DOJ takes Rhode Island hospital to court after it defies federal subpoena on transgender drugs given to minors

A federal district judge has approved a Department of Justice petition to compel Rhode Island Hospital to comply with a federal subpoena — after the hospital refused to hand over records related to puberty-blocking drugs and cross-sex hormones administered to minors.

The DOJ filed the petition in the U.S. District Court for the Northern District of Texas through its Enforcement and Affirmative Litigation Branch and the U.S. Attorney’s Office. The subpoena was issued under the Health Insurance Portability and Accountability Act as part of a federal investigation into the distribution of puberty-blocking drugs and cross-sex hormones to minors with gender dysphoria and related disorders. Rhode Island Hospital had not complied with the subpoena at the time the petition was filed.

Assistant Attorney General for the Civil Division Brett Shumate stated: “The Department of Justice expects and demands full compliance with validly issued subpoenas like the one at issue here. Non-compliance with lawful process is never an option.”

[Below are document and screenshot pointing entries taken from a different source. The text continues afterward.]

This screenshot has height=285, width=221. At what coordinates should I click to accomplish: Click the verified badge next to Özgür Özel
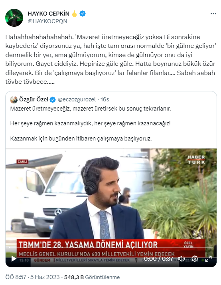point(53,100)
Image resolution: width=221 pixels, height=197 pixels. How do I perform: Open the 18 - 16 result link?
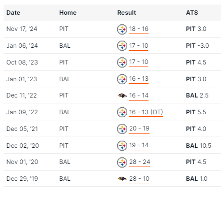139,29
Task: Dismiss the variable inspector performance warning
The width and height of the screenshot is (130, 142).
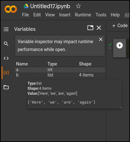Action: click(101, 39)
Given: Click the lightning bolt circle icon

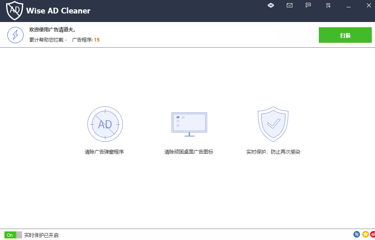Looking at the screenshot, I should click(x=15, y=35).
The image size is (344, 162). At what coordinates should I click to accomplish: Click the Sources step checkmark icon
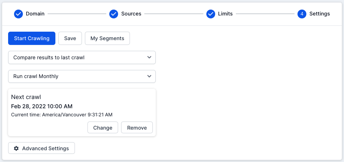coord(114,14)
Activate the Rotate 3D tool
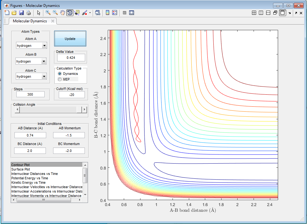This screenshot has height=224, width=307. (x=70, y=13)
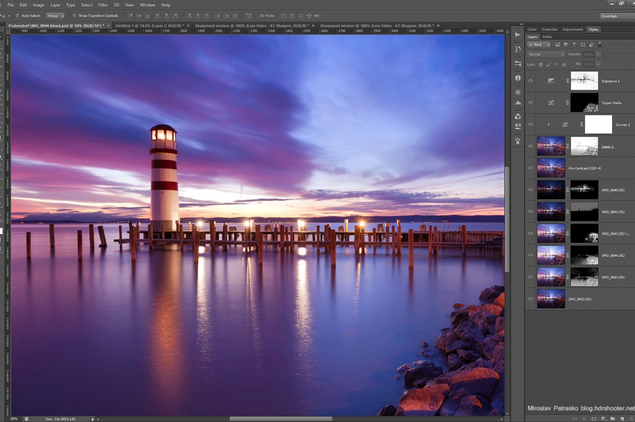Open the Auto-Select Group dropdown

(55, 15)
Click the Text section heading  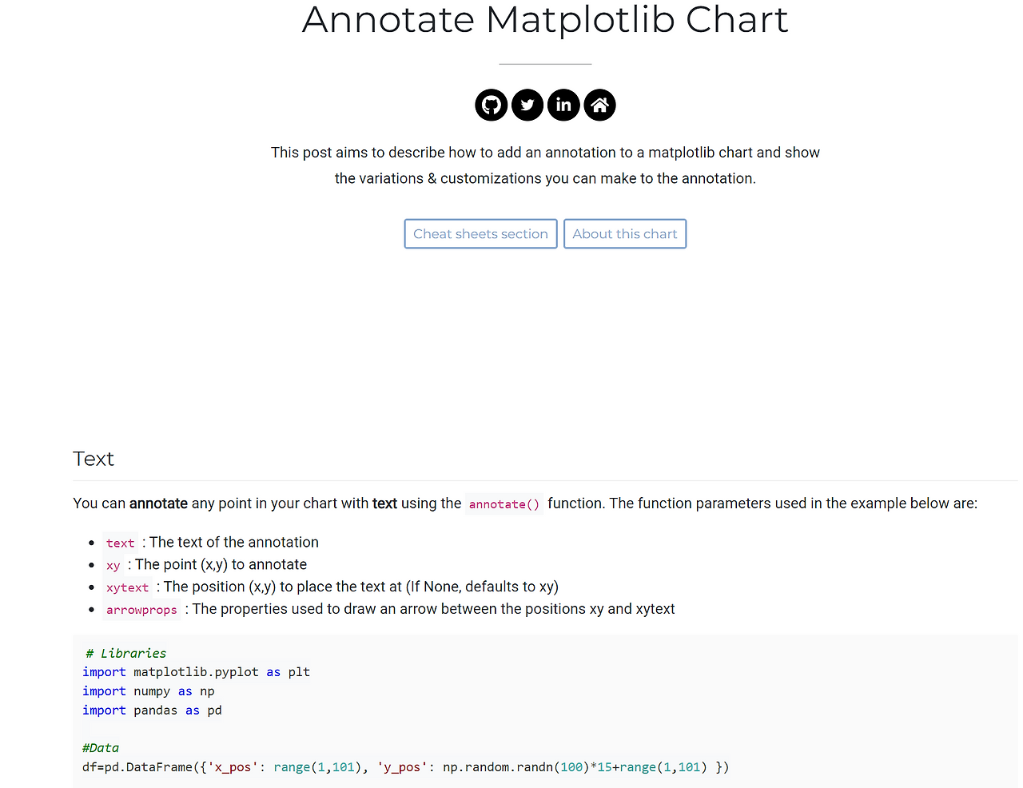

The Rhode Island Hospital case is one of several active federal investigations into gender clinics. Attorney General Pam Bondi has previously confirmed the DOJ issued more than 20 subpoenas seeking to hold “medical professionals and organizations that mutilated children” accountable. The subpoenas have targeted providers in both states where such interventions remain legal and states where they have been banned.

The federal scrutiny has already had a measurable effect: more than a dozen hospitals across the country have quietly reduced or halted gender-related interventions on minors since the subpoenas were issued.